Stored records
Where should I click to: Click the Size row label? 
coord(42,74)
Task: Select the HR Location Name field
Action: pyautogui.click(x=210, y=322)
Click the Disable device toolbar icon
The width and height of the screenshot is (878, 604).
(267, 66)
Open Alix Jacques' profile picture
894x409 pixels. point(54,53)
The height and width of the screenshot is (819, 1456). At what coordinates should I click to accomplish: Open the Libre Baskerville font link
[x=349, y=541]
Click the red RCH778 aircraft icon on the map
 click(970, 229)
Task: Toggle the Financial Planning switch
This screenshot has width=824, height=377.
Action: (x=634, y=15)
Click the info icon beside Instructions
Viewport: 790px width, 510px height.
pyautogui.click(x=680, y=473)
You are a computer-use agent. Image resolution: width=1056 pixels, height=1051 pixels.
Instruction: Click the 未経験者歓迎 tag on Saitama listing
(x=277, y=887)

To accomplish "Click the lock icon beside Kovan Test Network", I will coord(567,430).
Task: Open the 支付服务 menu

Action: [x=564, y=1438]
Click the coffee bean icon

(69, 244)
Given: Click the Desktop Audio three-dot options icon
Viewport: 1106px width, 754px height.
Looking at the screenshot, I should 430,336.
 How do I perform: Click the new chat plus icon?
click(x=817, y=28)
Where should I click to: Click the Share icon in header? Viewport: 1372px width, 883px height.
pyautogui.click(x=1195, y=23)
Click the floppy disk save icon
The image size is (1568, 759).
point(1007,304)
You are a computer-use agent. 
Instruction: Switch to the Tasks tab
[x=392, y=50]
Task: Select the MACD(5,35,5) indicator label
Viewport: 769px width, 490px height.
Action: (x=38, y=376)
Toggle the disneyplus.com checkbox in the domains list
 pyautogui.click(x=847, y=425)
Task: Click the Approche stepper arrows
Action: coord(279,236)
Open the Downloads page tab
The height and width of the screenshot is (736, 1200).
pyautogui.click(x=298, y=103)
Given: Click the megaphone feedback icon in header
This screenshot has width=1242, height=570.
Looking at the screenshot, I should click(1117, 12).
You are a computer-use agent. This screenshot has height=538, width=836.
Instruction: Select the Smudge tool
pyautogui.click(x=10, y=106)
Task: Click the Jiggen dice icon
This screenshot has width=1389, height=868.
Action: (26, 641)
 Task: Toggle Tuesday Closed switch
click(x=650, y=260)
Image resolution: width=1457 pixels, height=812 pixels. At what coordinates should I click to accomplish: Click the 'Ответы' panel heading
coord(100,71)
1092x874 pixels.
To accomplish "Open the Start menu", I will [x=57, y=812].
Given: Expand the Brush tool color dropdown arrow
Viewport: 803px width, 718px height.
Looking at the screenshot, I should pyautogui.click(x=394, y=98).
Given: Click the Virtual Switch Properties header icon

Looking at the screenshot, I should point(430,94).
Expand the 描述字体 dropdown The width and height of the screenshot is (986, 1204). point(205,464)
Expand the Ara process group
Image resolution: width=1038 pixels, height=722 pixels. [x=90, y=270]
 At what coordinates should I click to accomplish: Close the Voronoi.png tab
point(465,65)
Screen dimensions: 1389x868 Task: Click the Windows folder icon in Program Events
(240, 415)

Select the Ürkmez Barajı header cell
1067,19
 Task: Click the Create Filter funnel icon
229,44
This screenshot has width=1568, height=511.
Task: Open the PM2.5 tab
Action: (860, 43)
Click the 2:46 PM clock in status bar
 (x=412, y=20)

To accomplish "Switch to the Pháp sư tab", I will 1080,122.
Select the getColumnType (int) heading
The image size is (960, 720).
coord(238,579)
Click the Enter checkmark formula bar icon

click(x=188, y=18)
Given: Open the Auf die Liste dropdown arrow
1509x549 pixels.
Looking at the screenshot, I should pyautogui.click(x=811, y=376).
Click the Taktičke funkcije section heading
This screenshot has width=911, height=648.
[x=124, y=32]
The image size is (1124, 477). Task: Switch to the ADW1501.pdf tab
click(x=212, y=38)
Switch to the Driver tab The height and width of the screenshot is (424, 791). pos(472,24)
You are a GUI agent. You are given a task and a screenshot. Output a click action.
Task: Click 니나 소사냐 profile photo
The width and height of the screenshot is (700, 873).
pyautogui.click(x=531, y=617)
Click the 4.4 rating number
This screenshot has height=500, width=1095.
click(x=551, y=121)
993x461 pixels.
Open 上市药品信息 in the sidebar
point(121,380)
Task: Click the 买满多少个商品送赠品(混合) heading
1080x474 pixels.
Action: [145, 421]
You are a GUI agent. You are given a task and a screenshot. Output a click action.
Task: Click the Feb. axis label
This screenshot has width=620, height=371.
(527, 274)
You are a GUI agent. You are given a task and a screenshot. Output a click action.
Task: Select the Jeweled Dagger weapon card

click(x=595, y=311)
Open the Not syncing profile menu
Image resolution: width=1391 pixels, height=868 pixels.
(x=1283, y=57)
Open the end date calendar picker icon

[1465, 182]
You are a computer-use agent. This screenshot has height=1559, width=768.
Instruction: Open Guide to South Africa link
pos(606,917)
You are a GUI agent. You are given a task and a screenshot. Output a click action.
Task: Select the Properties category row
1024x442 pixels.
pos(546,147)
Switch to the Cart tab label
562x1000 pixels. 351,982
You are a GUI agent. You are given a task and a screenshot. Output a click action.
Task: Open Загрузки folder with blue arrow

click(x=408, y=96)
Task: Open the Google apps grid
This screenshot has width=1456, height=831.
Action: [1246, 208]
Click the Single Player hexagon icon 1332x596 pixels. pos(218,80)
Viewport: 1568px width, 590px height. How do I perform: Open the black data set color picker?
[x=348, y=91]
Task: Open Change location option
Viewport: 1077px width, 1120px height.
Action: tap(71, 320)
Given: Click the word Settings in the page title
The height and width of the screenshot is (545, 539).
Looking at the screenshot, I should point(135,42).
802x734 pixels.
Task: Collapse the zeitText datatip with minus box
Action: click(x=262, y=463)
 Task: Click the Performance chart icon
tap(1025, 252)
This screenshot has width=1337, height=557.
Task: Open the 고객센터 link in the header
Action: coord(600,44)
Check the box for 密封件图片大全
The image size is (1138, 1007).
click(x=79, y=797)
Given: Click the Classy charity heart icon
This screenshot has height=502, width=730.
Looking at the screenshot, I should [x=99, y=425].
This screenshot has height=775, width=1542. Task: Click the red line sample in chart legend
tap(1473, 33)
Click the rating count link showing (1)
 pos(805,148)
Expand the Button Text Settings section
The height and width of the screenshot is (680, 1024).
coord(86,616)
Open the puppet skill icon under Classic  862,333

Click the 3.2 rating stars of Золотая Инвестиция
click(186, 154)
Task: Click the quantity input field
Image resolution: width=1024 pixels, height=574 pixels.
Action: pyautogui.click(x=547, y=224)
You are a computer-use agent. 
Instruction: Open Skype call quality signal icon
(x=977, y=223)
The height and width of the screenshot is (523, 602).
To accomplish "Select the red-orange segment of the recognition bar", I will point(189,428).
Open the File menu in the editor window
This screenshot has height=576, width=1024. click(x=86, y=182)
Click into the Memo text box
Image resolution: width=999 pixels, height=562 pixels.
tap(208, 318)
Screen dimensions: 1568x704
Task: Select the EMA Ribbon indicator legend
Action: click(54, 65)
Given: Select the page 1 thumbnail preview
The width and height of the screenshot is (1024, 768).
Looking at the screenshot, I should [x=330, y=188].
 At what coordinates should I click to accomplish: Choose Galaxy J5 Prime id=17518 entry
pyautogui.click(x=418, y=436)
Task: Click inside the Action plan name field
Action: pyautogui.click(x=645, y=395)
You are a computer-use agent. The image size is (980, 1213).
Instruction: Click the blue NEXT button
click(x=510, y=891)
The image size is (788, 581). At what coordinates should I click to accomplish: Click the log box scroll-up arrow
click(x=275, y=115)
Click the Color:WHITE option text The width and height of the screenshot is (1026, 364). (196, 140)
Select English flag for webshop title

EXERCISE GOAL –
Among the entries above, the line containing "1092x874 pixels.", the line containing "Expand the 描述字体", and all lines between them are to be restated word for word; nothing else belongs in the reply.

RESULT OF THE EXERCISE –
1092x874 pixels.
To accomplish "Open the Start menu", I will [x=57, y=812].
Given: Expand the Brush tool color dropdown arrow
Viewport: 803px width, 718px height.
Looking at the screenshot, I should pyautogui.click(x=394, y=98).
Given: Click the Virtual Switch Properties header icon

Looking at the screenshot, I should point(430,94).
Expand the 描述字体 dropdown The width and height of the screenshot is (986, 1204). point(205,464)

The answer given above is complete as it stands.